Dissertation Topic

Measuring output quality of large language models

Academic Year: 2024/2025

Supervisor: Šimko Jakub, doc. Ing., PhD.

Programs:
Information Technology (DIT) - combined study
Information Technology (DIT-EN) - combined study

The advent of large language models (LLMs) is raising research questions about how to measure quality and properties of their outputs. Such measures are needed for benchmarking, model improvements or prompt engineering. Some evaluation techniques pertain to specific domains and scenarios of use (e.g., how accurate are the answers to factual questions in such and such domain? how well can we use the generated answers to train a model for a specific task?), others are more general (e.g., what is the diversity of paraphrases generated by an LLM? how easy to detect it is that the content is generated?).

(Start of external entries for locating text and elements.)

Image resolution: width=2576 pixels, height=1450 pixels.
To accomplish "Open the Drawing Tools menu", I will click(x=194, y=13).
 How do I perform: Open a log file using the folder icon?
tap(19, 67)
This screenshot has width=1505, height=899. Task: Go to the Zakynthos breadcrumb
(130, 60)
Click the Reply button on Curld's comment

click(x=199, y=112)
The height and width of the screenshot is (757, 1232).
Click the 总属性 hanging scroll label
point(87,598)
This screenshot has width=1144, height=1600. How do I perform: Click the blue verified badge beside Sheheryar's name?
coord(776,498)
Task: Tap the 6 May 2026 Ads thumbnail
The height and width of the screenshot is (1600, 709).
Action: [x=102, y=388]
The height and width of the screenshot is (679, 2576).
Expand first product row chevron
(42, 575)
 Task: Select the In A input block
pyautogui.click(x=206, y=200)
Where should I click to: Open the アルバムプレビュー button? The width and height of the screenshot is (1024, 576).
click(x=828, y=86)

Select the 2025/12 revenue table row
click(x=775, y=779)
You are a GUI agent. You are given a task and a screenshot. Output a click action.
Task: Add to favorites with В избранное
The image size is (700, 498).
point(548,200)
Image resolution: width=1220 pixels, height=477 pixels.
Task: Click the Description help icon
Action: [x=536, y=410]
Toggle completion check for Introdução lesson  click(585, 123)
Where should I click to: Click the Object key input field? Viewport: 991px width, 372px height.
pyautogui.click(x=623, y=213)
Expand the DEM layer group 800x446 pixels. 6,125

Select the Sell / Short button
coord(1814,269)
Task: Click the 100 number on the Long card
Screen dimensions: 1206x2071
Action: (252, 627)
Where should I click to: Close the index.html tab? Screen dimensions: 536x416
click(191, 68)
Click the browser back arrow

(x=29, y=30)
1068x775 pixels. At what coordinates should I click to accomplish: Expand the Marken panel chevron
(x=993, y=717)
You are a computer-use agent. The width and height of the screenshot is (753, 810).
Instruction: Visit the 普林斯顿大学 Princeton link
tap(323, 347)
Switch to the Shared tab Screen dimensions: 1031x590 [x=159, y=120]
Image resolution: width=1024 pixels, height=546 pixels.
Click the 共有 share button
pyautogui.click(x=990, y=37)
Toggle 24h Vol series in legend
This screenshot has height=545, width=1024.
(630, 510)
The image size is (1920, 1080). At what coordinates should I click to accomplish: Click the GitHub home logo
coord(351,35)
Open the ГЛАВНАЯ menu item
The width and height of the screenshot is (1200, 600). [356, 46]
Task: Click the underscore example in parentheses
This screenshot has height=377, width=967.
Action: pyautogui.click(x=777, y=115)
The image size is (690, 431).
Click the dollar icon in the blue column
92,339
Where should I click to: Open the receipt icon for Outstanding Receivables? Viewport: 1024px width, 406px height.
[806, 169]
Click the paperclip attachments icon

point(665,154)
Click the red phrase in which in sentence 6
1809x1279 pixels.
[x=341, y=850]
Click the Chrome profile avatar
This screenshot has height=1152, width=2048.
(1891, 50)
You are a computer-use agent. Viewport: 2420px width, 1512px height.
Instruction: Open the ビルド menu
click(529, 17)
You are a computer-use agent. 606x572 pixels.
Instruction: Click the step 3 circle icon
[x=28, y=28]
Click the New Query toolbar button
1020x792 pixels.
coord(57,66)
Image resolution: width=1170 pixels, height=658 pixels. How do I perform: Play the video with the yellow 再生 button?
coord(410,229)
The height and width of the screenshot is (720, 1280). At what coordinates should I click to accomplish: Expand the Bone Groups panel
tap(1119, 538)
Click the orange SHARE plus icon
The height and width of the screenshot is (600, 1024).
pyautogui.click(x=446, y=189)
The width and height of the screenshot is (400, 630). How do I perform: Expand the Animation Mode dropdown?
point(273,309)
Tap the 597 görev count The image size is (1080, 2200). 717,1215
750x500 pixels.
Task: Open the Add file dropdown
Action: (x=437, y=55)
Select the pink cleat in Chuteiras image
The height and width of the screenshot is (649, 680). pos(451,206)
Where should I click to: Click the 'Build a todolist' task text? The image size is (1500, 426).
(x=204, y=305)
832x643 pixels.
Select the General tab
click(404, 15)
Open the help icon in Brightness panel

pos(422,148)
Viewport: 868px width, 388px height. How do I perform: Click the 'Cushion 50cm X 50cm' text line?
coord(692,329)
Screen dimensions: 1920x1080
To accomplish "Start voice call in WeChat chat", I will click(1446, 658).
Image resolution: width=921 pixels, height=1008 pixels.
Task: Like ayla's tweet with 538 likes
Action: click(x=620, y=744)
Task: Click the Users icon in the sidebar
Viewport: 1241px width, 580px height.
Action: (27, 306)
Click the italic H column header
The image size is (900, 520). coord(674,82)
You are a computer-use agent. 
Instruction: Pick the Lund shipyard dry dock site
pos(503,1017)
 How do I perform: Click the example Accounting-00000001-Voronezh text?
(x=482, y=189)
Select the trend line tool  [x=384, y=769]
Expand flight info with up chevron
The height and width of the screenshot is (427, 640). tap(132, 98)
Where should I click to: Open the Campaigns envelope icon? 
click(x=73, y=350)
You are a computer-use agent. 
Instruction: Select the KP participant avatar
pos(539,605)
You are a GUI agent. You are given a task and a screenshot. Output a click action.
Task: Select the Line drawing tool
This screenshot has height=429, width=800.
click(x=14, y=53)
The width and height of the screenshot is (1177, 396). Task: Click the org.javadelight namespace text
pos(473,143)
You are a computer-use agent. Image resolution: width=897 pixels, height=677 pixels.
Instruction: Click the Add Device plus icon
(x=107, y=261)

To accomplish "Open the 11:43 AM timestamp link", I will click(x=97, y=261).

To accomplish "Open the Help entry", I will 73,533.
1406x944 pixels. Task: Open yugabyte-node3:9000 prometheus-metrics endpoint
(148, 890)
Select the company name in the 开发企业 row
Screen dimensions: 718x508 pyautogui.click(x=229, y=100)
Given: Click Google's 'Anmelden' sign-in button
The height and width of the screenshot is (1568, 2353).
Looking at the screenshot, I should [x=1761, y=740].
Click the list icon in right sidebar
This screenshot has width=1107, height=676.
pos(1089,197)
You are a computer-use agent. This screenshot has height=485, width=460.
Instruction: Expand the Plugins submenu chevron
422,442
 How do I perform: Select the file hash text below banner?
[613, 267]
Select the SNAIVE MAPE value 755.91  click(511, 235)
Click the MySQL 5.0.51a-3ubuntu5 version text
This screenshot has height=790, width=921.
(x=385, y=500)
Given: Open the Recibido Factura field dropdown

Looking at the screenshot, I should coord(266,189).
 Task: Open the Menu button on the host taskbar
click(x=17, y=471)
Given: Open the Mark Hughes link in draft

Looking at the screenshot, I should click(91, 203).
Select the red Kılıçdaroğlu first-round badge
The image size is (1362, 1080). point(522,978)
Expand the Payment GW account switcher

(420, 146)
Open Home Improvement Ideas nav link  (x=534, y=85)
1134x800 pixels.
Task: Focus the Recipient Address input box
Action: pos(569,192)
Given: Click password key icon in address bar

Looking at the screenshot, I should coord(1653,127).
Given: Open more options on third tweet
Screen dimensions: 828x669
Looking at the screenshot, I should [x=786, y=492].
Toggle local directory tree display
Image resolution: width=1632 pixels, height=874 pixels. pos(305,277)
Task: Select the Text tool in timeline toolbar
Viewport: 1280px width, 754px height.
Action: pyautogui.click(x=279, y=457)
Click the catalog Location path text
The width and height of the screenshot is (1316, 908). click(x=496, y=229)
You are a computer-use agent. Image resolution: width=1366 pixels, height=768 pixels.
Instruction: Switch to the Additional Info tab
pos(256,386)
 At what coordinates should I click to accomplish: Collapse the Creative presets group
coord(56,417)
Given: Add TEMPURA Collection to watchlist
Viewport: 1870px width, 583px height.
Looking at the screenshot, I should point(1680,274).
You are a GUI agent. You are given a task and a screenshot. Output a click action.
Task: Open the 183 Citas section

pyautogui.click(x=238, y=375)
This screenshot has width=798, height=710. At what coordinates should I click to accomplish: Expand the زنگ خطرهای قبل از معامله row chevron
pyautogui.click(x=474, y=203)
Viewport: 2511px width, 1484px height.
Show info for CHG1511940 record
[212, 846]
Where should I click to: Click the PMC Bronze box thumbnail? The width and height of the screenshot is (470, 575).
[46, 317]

Through replication studies, benchmarking experiments, metric design, prompt engineering and other approaches, the candidate will advance the methods and experimental methodologies of LLM output quality measurement. Of particular interest are two general scenarios:

Dataset generation and/or augmentation, where LLMs are prompted with (comparatively small) sets of seeds to create much larger datasets. Such an approach can be very useful, when dealing with a domain/task with limited availability of original (labelled) training data (such as disinformation detection).
Detection of generated content, where stylometric-based, deep learning-based, statistics-based, or hybrid methods are used to estimate whether a piece of content was generated or modified by a machine. The detection ability is crucial for many real-world scenarios (e.g., detection of disinformation or frauds), but feeds back also to research methodologies (e.g., detecting the presence of generated content in published datasets or in crowdsourced data).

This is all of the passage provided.